The first step in resolving America’s racial quagmire is ending affirmative action. Banning affirmative action is a rejection of the idea that America is racist and requires transforming in order to achieve fairness. To check the progress of socialism we must defeat the idea that white Americans subjugate blacks. Prohibiting racial preferences also reaffirms the country’s commitment to free market principles, because it undermines the notion that an appropriate exercise of government power is to intervene in the economy in order to engineer social outcomes.
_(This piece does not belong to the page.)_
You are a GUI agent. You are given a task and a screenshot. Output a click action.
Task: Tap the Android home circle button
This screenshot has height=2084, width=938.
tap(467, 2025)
In a tolerant society like America, enforcement of anti-discrimination laws in civil and criminal courts is sufficient to deter actual discrimination. For those who believe that Americans are many races, but one people, eradicating government sponsored discrimination strikes a blow against the balkanization of America and represents a refusal to allow demagoguery to divide the country by race for political gain. America can only become racially harmonious when government regards all citizens as equal in the eyes of the law and Americans regard themselves as one people united in the common cause of making this the best country that it can be.